2人のアーティストと町工場のコラボで作るスツール4脚も、スケッチ図から飛び出しアートへと姿を変える。
美和いちこは「生命体のようなアートチェア」をテーマに、2脚を手掛ける。うち1脚は土台部分に、業務用家具などを作るオーツーで廃番となって眠っていた椅子を活用。それをどろっとした樹脂で覆い、モンスター感を出す。毛のようなイメージで使われるのは、八尾金網製作所で切り落とされていた超極細のメッシュ素材だ。
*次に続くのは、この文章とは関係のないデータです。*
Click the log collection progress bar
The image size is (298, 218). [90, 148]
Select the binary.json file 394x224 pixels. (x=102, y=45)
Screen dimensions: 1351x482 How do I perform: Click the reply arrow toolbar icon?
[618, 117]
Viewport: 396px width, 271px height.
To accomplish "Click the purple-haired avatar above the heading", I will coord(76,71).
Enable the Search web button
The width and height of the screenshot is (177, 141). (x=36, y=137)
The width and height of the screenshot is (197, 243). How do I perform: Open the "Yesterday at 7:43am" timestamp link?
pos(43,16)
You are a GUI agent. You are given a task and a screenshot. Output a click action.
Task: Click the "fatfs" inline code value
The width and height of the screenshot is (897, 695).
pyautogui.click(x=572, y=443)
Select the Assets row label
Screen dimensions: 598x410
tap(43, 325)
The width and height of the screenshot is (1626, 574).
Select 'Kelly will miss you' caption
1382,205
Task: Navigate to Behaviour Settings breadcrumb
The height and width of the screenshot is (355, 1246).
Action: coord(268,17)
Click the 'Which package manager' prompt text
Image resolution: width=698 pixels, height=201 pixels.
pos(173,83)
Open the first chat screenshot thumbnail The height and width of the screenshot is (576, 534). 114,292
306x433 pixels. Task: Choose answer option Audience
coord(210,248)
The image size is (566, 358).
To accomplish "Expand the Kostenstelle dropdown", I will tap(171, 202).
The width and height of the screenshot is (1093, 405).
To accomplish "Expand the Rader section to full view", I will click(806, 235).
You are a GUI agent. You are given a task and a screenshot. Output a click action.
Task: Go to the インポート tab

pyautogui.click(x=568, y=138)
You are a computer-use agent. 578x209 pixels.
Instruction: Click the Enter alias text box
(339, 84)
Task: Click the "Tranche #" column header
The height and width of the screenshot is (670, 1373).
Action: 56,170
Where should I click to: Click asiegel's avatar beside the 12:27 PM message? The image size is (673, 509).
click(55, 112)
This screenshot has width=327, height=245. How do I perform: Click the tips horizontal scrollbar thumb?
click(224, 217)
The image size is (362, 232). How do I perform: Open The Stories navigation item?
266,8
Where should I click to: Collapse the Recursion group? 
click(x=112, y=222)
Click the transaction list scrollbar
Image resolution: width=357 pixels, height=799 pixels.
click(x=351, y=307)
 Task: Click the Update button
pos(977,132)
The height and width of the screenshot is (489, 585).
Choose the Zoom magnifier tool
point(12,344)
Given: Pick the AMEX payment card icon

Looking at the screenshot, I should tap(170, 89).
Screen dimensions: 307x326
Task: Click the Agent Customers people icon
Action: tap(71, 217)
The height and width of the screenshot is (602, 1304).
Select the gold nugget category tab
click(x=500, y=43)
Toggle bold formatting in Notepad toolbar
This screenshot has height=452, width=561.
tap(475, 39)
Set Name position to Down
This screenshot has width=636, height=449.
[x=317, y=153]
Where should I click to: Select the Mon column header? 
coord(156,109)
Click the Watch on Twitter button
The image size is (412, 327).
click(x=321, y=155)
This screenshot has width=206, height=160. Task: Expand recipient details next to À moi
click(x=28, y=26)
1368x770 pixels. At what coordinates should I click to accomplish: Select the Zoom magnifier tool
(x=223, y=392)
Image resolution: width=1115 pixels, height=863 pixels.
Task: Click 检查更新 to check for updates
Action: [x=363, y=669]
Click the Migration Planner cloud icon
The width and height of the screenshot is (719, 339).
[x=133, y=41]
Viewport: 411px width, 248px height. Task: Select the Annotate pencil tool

「マイナスの廃材からプラスの作品」を制作テーマに取り組む高田雄平も、2脚を手掛ける。うち1脚は、パイプ加工の小泉製作所の職人が、数値ではない感性をいかして手作業でスツールの骨組みを加工。座面や背面には、松村釦(ぼたん)のボタンを抜いた後に残るフレームが使われ、高田が新聞紙をオーブンで焼いて粉末状にしたオリジナルの黒色が循環を表現する。プラスチック成形の河辺商会で射出成形という工法の際に出る樹脂の端材は、高田が装飾に変えた。
体験企画では、製造現場においてしか体験できないものづくりの高い技術力をリアルに体感できるプログラムを実施することに加え、町工場を舞台に海外のビジネス客にターゲットを絞ったツアーの開発も進めている。こちらのツアーでは無理難題も解決する工場の一藝(いちげい)や日本の長寿経営や人的資本経営を学んでもらう予定だ。ものづくりを進化させながら永続的に仕事を続けてきた町工場は、海外からの関心も高く、新たな受注につながる機会になればと期待をかける。
テーブルとスツールは、万博会場で初めて一緒に展示される。強烈な個性がぶつかり合い、醸し出される世界観。作り出したのは、町工場の名もなき職人たちのスゴ技なのだ。